• Exercise:
Reproduce each of the following rows word for word, keeping their order.

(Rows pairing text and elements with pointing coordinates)
%%

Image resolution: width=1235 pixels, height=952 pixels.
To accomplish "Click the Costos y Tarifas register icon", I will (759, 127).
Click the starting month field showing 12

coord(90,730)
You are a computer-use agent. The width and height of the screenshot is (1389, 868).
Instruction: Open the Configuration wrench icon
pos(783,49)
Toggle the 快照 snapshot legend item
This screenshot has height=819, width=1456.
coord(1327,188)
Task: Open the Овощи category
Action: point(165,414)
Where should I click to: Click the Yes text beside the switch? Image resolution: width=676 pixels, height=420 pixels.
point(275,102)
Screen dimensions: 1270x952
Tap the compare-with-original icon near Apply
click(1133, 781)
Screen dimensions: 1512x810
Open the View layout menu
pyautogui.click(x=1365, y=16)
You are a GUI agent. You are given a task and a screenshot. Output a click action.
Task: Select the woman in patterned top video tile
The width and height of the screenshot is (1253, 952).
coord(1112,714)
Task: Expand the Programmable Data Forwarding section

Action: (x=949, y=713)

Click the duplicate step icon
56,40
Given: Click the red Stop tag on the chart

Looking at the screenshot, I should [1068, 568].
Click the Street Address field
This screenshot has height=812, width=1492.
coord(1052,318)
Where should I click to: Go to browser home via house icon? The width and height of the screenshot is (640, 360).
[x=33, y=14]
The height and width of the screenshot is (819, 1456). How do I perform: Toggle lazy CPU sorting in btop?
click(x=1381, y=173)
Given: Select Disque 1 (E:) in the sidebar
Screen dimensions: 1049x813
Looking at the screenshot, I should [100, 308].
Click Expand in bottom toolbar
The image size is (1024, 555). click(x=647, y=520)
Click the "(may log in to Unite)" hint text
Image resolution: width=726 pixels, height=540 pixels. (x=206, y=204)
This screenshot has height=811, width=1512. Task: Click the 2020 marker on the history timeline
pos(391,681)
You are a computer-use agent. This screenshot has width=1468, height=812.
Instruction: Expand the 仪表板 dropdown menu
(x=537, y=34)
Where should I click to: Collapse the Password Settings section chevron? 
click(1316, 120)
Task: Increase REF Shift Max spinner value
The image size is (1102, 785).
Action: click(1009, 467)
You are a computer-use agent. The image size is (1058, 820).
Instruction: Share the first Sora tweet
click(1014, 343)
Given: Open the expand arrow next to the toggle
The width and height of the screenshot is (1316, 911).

%%

• Exercise response:
Image resolution: width=1235 pixels, height=952 pixels.
To accomplish "Click the Costos y Tarifas register icon", I will (759, 127).
Click the starting month field showing 12

coord(90,730)
You are a computer-use agent. The width and height of the screenshot is (1389, 868).
Instruction: Open the Configuration wrench icon
pos(783,49)
Toggle the 快照 snapshot legend item
This screenshot has height=819, width=1456.
coord(1327,188)
Task: Open the Овощи category
Action: point(165,414)
Where should I click to: Click the Yes text beside the switch? Image resolution: width=676 pixels, height=420 pixels.
point(275,102)
Screen dimensions: 1270x952
Tap the compare-with-original icon near Apply
click(1133, 781)
Screen dimensions: 1512x810
Open the View layout menu
pyautogui.click(x=1365, y=16)
You are a GUI agent. You are given a task and a screenshot. Output a click action.
Task: Select the woman in patterned top video tile
The width and height of the screenshot is (1253, 952).
coord(1112,714)
Task: Expand the Programmable Data Forwarding section

Action: (x=949, y=713)

Click the duplicate step icon
56,40
Given: Click the red Stop tag on the chart

Looking at the screenshot, I should [1068, 568].
Click the Street Address field
This screenshot has height=812, width=1492.
coord(1052,318)
Where should I click to: Go to browser home via house icon? The width and height of the screenshot is (640, 360).
[x=33, y=14]
The height and width of the screenshot is (819, 1456). How do I perform: Toggle lazy CPU sorting in btop?
click(x=1381, y=173)
Given: Select Disque 1 (E:) in the sidebar
Screen dimensions: 1049x813
Looking at the screenshot, I should [100, 308].
Click Expand in bottom toolbar
The image size is (1024, 555). click(x=647, y=520)
Click the "(may log in to Unite)" hint text
Image resolution: width=726 pixels, height=540 pixels. (x=206, y=204)
This screenshot has height=811, width=1512. Task: Click the 2020 marker on the history timeline
pos(391,681)
You are a computer-use agent. This screenshot has width=1468, height=812.
Instruction: Expand the 仪表板 dropdown menu
(x=537, y=34)
Where should I click to: Collapse the Password Settings section chevron? 
click(1316, 120)
Task: Increase REF Shift Max spinner value
The image size is (1102, 785).
Action: click(1009, 467)
You are a computer-use agent. The image size is (1058, 820).
Instruction: Share the first Sora tweet
click(1014, 343)
Given: Open the expand arrow next to the toggle
The width and height of the screenshot is (1316, 911).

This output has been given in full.